Shrimp. Shrimp, shrimp. Shrimpy, shrimpy, shrimp.


I love shrimp.

Actually, I love seafood and I always have. I was eating lobster when I was 3 years old and slurping up littleneck clams on the half shell when I was 5. My Polish babchi loved smoked fish with cream cheese on crackers and we always had pickled herring in the fridge for my Italian/German stepfather when I was growing up because he enjoyed it the same way.

We would celebrate Christmas Eve with my stepfather’s family and I’d eat mussels, octopus, shrimp, stuffed clams, squid, baccala. This was a celebration and I remember one year where it seemed we just ate and ate for hours.

My grandfather used to eat canned sardine sandwiches with chopped onion on pumpernickel bread and he would only make them for lunch if my grandmother wasn’t around since she hated the smell of onions. But, since I adored my grandfather, I’d eat one, too, because I loved both him and the sandwich.

And because I really got a kick out of pissing my grandmother off when I was 5. We loved each other, but spent the next 25 years trying to figure each other out while pissing each other off at the same time.

Here’s a great, easy, tasty and super simple recipe for shrimp. My recipe is adapted from the original recipe “Greek Shrimp” published in Moosewood Restaurant Cooks At Home. Just make sure you have all of the ingredients ready before you make this.

This might serve 4 if you decide on a appetizer, or it’ll serve 2 good eaters (which we are around here) with leftovers for lunch.

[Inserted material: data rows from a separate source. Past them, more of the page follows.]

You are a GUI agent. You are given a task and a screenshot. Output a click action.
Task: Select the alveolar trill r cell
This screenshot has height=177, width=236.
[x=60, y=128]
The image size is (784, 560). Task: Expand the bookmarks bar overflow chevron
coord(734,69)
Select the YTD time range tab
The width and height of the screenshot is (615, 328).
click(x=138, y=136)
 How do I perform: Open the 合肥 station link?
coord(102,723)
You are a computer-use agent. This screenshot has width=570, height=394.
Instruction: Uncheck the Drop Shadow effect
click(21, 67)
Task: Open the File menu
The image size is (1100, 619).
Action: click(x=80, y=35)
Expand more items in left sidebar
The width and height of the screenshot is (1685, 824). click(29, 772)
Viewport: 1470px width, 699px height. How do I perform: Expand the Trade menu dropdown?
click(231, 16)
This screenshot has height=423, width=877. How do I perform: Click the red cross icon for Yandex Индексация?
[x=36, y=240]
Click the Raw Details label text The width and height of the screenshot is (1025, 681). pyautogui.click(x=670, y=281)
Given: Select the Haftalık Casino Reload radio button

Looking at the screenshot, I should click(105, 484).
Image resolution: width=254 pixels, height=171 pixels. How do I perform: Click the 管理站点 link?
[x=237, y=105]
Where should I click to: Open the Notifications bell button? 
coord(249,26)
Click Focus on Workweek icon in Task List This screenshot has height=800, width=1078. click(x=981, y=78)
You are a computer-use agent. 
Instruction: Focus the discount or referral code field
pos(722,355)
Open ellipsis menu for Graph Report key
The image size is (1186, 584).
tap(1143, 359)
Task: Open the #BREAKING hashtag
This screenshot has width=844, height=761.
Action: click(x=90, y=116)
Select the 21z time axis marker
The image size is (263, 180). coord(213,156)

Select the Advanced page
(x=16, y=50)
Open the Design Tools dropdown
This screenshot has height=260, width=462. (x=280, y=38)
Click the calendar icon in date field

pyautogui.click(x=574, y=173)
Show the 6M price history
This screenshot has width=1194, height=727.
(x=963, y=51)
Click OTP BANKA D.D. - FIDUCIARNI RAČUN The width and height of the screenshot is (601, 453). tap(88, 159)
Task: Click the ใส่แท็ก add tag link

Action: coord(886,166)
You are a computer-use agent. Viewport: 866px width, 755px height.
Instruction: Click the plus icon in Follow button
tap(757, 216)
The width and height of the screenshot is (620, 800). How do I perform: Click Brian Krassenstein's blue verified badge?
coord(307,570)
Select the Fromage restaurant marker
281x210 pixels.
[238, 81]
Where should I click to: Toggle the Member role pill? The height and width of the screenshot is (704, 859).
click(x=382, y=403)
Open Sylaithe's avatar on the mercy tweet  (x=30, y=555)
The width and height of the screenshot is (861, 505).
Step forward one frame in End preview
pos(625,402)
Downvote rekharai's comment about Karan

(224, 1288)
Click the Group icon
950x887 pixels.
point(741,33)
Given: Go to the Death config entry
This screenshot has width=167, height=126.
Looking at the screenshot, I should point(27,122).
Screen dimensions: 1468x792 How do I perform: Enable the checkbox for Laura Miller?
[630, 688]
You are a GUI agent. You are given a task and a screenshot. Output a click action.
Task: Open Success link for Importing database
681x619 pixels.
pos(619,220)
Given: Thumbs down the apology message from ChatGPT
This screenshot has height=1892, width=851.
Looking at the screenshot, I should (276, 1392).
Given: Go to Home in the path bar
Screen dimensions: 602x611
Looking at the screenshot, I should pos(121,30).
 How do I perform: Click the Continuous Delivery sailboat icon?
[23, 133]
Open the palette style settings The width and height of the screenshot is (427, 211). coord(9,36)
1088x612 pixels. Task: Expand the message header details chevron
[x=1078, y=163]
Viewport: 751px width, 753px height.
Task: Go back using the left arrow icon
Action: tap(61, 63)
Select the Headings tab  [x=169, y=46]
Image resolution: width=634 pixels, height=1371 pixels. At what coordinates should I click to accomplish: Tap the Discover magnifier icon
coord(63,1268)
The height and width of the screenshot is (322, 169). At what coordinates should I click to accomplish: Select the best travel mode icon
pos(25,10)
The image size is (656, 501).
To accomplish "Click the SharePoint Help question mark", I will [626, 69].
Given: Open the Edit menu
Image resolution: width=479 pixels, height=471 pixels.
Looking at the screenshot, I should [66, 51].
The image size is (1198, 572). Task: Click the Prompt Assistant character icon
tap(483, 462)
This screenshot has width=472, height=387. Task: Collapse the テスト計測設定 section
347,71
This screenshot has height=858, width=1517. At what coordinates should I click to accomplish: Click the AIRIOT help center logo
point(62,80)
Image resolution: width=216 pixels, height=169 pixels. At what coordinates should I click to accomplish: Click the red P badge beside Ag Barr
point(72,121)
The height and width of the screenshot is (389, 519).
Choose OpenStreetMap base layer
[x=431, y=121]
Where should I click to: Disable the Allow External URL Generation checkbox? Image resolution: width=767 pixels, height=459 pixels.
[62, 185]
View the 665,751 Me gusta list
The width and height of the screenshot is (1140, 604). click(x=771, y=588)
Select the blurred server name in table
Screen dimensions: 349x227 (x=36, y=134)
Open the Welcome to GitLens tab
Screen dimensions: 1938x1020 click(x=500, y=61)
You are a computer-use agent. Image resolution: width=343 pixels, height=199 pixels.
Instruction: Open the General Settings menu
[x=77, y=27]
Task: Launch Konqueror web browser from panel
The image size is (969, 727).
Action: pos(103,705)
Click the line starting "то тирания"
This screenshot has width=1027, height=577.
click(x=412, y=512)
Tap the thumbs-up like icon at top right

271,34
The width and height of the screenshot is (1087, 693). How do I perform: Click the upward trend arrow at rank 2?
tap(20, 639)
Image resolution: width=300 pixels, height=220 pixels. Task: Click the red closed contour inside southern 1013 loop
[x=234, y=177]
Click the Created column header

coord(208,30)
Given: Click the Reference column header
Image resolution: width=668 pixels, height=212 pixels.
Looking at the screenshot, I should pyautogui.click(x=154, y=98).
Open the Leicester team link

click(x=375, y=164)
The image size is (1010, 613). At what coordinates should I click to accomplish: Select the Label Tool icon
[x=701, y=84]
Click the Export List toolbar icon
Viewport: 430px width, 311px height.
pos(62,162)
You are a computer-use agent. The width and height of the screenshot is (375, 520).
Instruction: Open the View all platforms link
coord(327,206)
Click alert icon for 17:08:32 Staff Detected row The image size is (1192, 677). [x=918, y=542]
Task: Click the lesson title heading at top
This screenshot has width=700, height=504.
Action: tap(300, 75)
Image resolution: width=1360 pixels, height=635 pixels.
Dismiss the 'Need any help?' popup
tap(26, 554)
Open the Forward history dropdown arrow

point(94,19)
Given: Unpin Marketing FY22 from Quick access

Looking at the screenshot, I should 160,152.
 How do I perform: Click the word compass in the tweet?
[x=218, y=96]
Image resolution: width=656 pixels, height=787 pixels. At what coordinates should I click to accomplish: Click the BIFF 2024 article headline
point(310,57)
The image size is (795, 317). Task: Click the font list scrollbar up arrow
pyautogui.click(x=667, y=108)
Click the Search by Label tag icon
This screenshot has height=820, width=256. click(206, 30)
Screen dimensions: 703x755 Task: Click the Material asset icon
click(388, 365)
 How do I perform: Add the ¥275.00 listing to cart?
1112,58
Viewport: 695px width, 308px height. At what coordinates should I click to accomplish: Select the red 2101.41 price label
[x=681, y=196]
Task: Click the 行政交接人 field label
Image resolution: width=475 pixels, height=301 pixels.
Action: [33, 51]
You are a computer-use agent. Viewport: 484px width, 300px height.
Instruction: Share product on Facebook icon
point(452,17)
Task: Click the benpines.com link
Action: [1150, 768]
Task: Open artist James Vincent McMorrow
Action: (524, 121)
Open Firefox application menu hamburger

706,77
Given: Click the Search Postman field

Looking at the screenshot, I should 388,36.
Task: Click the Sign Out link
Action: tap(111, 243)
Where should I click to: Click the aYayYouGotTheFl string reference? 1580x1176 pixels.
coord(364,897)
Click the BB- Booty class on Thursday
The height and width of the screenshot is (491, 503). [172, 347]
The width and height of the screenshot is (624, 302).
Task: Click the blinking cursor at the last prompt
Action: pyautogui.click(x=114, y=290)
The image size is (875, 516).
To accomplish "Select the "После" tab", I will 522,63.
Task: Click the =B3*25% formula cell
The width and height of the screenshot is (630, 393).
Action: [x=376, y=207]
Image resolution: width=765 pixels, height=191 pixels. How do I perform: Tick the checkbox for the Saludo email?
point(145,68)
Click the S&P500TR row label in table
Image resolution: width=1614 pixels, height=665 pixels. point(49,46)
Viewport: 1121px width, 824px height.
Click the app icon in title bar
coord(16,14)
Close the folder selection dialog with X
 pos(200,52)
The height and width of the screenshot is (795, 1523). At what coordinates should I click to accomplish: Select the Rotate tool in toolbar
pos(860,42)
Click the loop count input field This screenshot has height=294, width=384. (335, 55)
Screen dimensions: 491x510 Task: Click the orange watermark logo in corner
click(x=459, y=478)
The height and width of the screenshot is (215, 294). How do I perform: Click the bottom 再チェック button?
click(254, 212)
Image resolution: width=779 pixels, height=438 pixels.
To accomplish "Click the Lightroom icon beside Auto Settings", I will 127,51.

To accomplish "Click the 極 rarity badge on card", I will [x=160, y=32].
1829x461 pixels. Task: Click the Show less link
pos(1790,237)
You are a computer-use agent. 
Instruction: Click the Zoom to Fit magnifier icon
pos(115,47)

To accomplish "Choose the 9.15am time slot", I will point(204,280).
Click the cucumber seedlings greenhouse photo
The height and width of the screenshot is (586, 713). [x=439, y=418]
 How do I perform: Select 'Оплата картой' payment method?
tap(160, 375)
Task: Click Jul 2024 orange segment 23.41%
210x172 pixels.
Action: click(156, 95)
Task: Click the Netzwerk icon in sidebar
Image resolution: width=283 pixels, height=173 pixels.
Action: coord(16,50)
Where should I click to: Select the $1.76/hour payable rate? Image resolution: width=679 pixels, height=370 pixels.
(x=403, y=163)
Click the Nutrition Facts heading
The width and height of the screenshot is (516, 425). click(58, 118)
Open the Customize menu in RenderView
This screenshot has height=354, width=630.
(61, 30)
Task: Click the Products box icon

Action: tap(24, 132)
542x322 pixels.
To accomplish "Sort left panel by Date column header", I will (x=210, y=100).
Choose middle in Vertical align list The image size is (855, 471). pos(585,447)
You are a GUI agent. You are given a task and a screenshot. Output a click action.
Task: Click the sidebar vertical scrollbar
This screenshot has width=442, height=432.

Maybe.

Wonderful with whole wheat couscous and salad, since neither of them need cooking when it’s beastly hot outside, and you can make both of them before this is done.

  • 3 Tbsp. of olive oil
  • 4 cloves of garlic, peeled and chopped
  • 1 small can of diced tomatoes (14 oz.)
  • 1 lb. of shrimp, defrosted, peeled and deveined
  • About 1 cup of crumbled feta cheese
  • juice of 1 small lemon, to taste
  • 1/4 cup of chopped fresh dill or oregano
  • dash of salt and freshly ground pepper
  1. Heat a large saute pan over medium heat and add the olive oil.
  2. And the garlic and saute until it’s golden.
  3. Add the tomatoes and bring the sauce to a simmer. Give the sauce a good stir, lower the heat and let it simmer for a few minutes.
  4. Add the shrimp and let everything simmer for about 5 minutes. Add the cheese, lemon, herbs and salt and pepper. The shrimp should be done by now.

And, that is it! Serve it over couscous or rice or orzo.